* **About this exercise**
Pictures are to be left out; every line from the one that holds "You are a GUI" to the end of the data is to be retyped exactly.

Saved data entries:
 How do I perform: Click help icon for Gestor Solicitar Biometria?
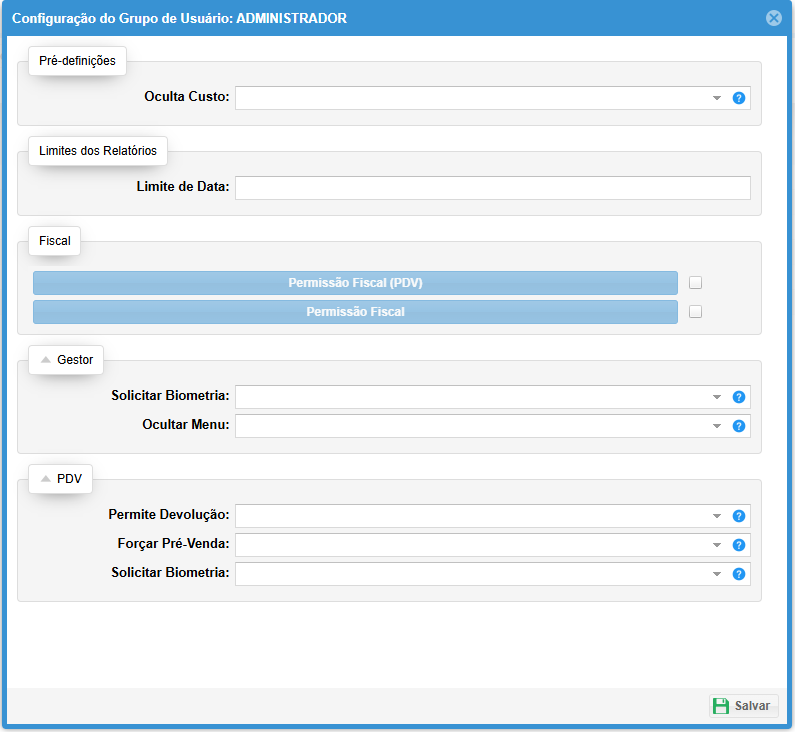point(739,397)
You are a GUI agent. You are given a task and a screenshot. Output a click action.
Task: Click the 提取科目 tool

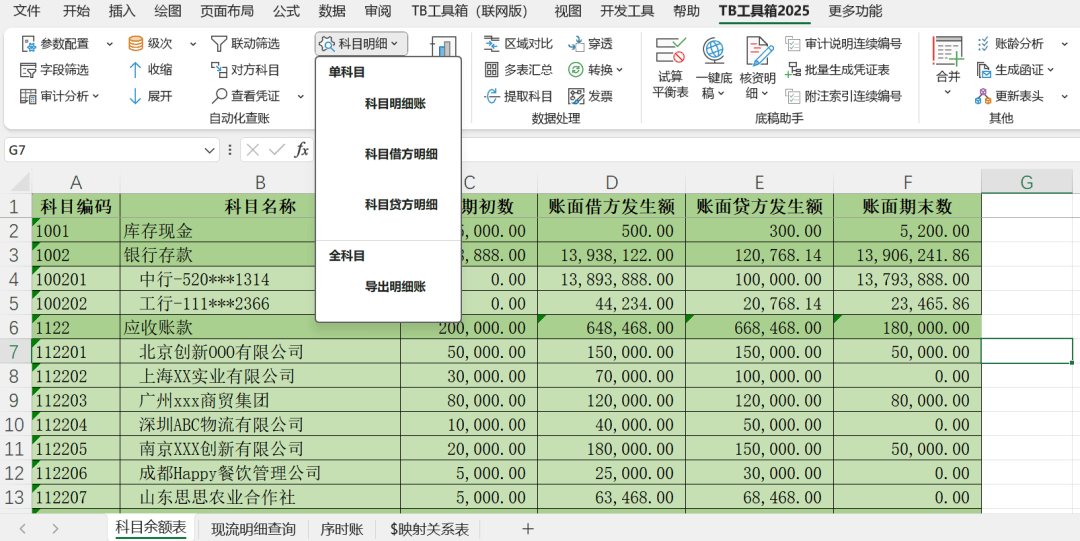(x=519, y=96)
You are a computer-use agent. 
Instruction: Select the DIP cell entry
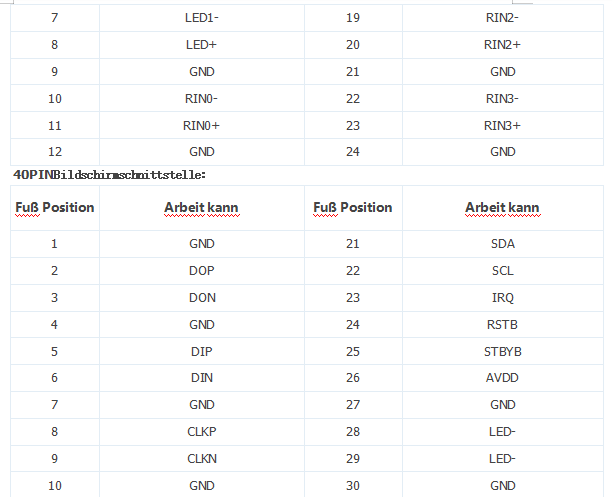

* **Task output**
You are a GUI agent. You are given a task and a screenshot. Output a click action.
Task: Click the 提取科目 tool

(x=519, y=96)
You are a computer-use agent. 
Instruction: Select the DIP cell entry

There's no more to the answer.